Hello Defiers! Last weekend, decentralized finance suffered the biggest attack in its short life. This time, the attack has a happy ending, but that doesn’t take away from the fact DeFi builders need to follow better security procedures.

Emilio Frangella, engineer at lending protocol Aave, will break down the attack and very importantly, how to avoid it, in detail below. But in very rough terms, a hacker was able to drain $25 million from lending protocol Lendf.Me —almost all of the funds it held— in just under four hours, by exploiting vulnerabilities in the imBTC token and in the protocol itself. The hacker used an attack anyone in Ethereum should be painfully aware of: Reentrancy.

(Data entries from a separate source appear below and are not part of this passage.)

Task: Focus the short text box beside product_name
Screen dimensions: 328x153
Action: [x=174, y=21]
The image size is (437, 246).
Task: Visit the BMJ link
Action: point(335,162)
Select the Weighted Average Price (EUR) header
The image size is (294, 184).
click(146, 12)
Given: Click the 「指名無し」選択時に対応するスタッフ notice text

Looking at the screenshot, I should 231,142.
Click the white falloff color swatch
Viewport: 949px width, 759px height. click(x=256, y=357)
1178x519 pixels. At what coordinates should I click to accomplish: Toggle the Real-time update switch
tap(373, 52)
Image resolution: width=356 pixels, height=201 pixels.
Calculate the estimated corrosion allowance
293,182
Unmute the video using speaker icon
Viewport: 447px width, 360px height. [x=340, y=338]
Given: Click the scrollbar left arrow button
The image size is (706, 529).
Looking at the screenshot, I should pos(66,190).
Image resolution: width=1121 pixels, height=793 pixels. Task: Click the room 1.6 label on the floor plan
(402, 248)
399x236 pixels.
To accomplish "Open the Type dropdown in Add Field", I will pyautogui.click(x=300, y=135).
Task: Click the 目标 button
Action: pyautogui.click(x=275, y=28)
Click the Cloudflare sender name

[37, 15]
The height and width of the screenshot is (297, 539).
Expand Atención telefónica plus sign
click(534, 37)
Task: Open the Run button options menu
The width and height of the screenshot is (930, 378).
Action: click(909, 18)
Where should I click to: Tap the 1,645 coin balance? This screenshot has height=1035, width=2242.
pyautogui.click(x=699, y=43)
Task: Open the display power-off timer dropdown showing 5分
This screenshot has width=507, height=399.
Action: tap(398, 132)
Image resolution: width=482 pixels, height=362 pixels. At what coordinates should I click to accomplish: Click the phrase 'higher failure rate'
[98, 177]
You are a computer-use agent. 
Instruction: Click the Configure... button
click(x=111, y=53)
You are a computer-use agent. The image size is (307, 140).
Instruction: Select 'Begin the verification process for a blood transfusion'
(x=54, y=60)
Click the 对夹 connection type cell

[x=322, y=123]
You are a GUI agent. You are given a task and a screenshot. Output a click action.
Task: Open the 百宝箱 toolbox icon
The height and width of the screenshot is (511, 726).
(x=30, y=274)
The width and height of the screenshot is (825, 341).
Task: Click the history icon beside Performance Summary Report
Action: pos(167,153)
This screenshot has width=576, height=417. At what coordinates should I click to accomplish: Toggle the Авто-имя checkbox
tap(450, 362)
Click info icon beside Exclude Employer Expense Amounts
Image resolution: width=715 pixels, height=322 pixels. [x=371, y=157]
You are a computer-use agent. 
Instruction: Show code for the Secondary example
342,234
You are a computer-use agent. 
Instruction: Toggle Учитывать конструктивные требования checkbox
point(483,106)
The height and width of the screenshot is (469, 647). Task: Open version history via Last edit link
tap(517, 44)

It’s what the attackers of The DAO used to steal more than $50 million from a smart contract, which resulted in the fork between Ethereum and Ethereum Classic.

Lendf.Me had its share of controversy even before the attack, as Compound Finance, the biggest DeFi lending platform after MakerDAO, accused it of stealing its code, which is under copyright. Changes to Compound’s code added a vulnerability which resulted in Lendf.Me’s loss of funds. While users might have been put off by Compound’s accusations, they also had reason to trust the platform: Just a week ago venture fund Multicoin Capital announced it led a $1.5 million investment round into dForce, the company behind Lendf.Me.

This attack comes just weeks after MakerDAO’s Black Thursday, where traders were able to take about $5 million worth of ether, and just two months after the bZx exploits, where attackers made almost $1 million. It’s becoming increasingly clear there needs to be an ecosystem-wide change in security measures to secure users’ funds. One glaring error made in this case: The potential attack to the standard used by imBTC, ERC-777, had been known since at least July. Read below for the full details, including negotiations between the hacker and Lendf.Me.

Both free and paid subscribers are getting full versions to today’s newsletter. To make sure you always get complete access to the content, archive and Discord chat, subscribe now at $10/month, $100/year, or 70 Dai on this link.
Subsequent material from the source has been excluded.